Let us analyze this example. First of
all, our model involved a
mathematical process. We did
something. Second, our information was
probabilistic. The information
we obtained did not tell where a specific individual will go on any given
day. It did tell us the probability of someone changing activities (or
not). A process based on probability is called a
stochastic process.
Third, it was convenient to represent this information in a square matrix,
called a transition matrix. We could then use matrix multiplication
to get from one day to the next. We used the word state to describe
the situation on a given day. This too was a matrix, a column matrix.
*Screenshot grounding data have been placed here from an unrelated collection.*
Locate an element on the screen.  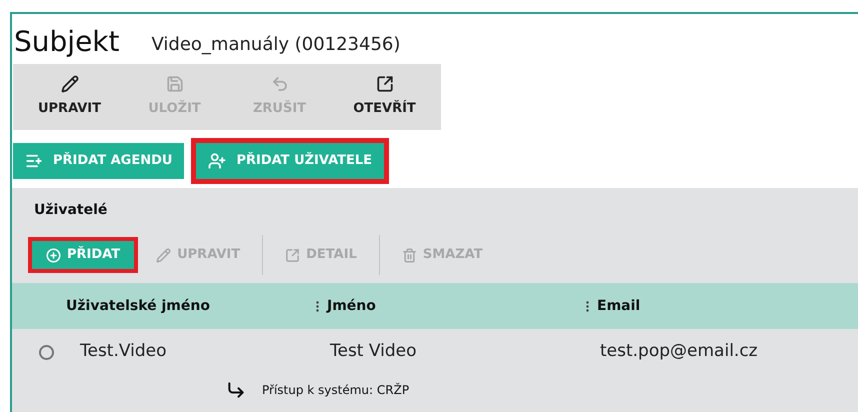
action-button: PŘIDAT AGENDU is located at coordinates (98, 161).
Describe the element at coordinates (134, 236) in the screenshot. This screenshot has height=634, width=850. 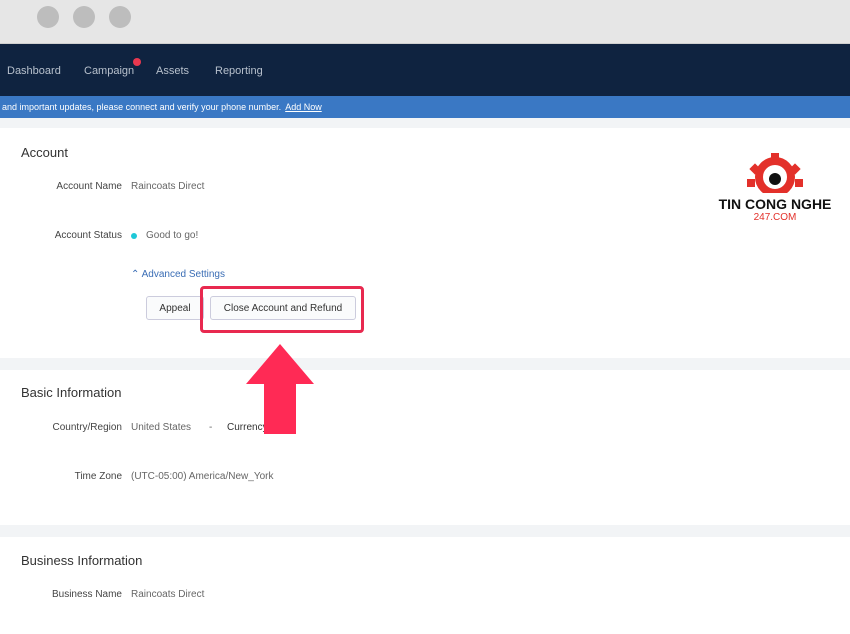
I see `status-dot-icon` at that location.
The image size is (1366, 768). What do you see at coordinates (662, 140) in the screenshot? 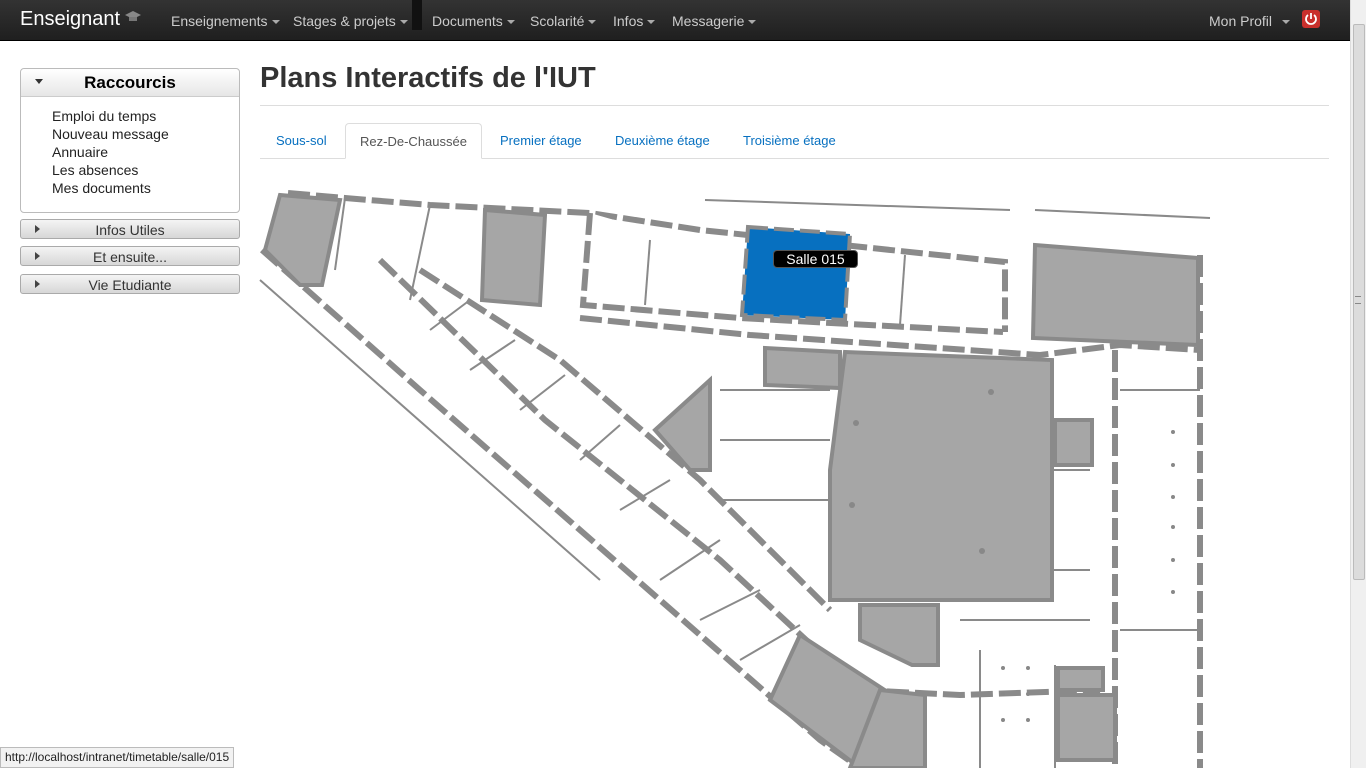
I see `tab-deuxieme-etage: Deuxième étage` at bounding box center [662, 140].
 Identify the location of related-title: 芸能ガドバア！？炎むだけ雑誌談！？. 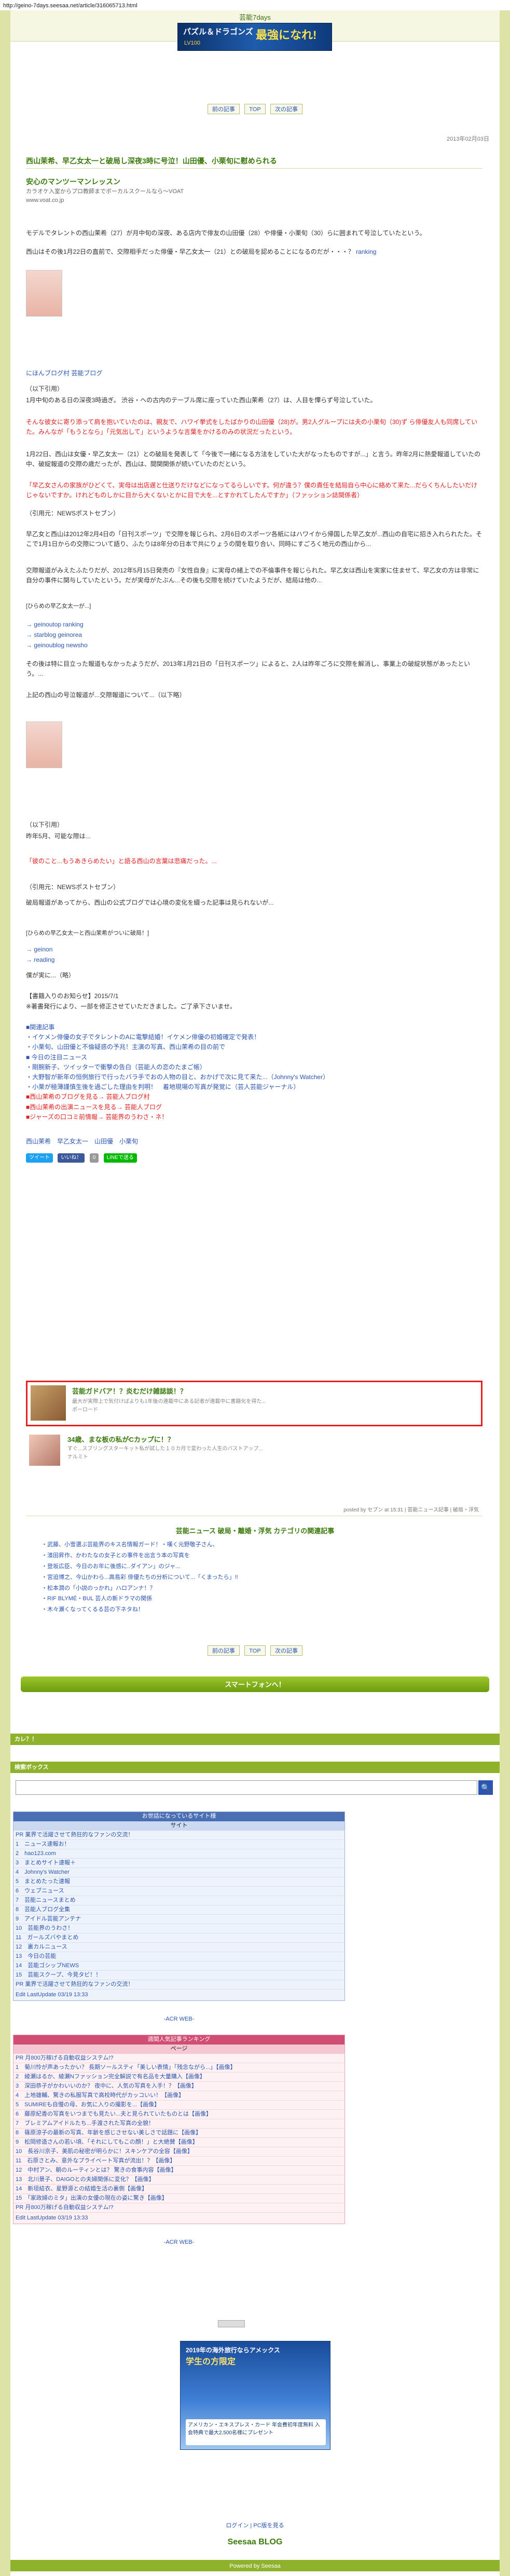
(130, 1392).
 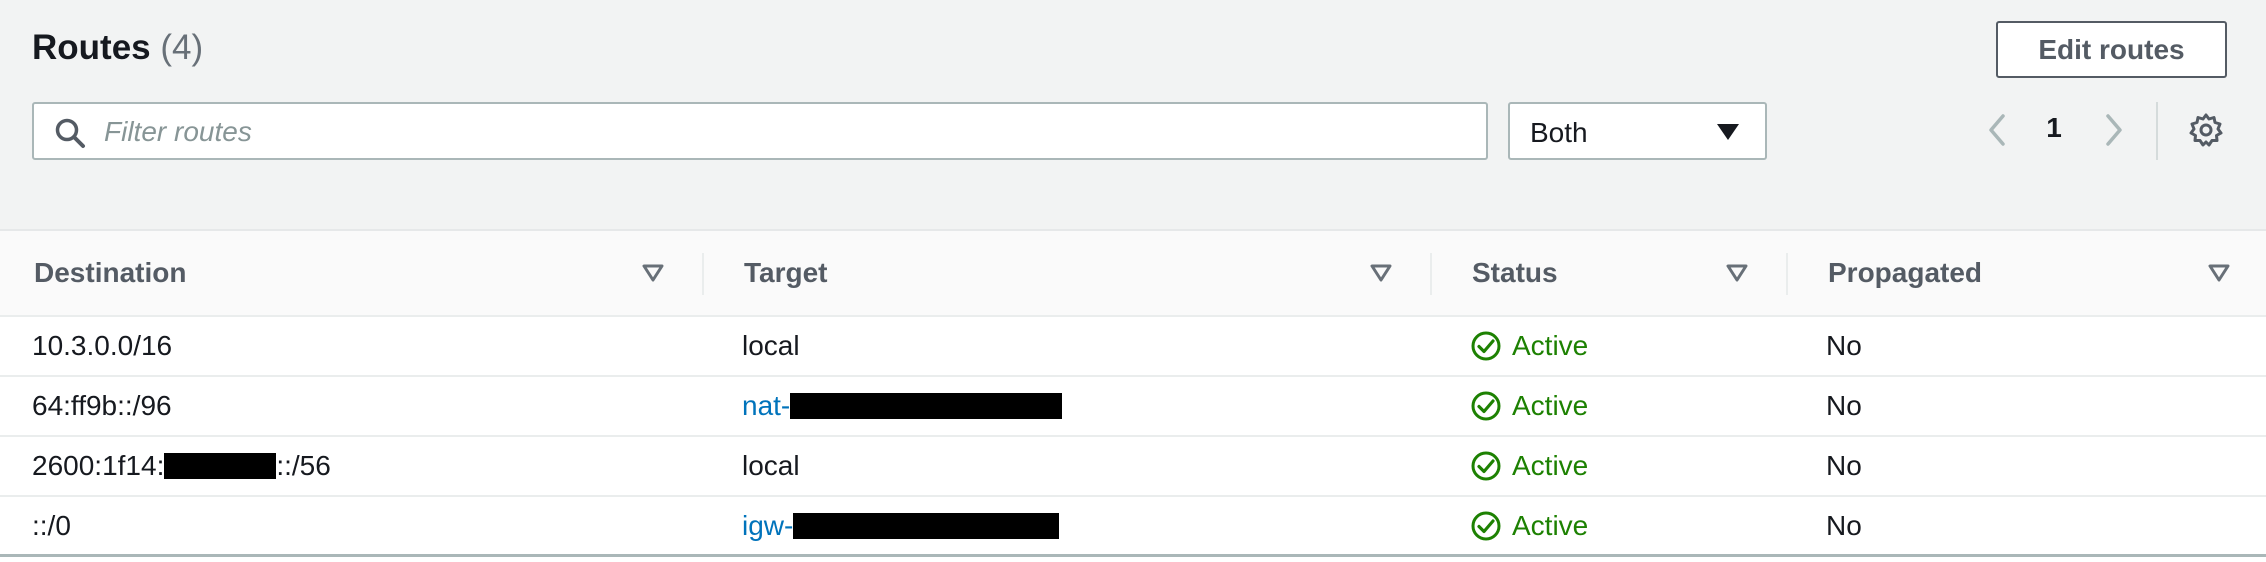 I want to click on page-number: 1, so click(x=2054, y=128).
Time stepping occurs because we asked the question in discrete
time intervals (days) rather than continuously. Fourth, in this example we
eventually reach a state in which subsequent moves do not change the state
matrix. When this occurs, we say that we have a steady state (or an
equilibrium state). This is actually a dynamic equilibrium: the
probabilities are constant although individual people could still be
changing activities. Fifth, there is another property in this example which
is important but is easily overlooked. To predict what will happen on the
next day, we only need the transition matrix and the current situation – no
previous days’ information is necessary. The process “has no memory”. This
property is what makes the process Markov. This is most evident in
Sam’s recursive approach. We summarize by giving the following definition.
|
A Markov chain is a discrete
stochastic process in which the future depends only on the present and not
on past history. Suppose for instance we want to know the probability that
a student will get an A in his math class the 4th year of high school and he
has completed his 3rd year. In general, we might expect that this prediction
will depend upon what grades he got in his 1st, 2nd, and 3rd years. This
would be a Markov process if only the 3rd (current ) year had any bearing,
and that the grades in the previous two years could be ignored.
|
|
|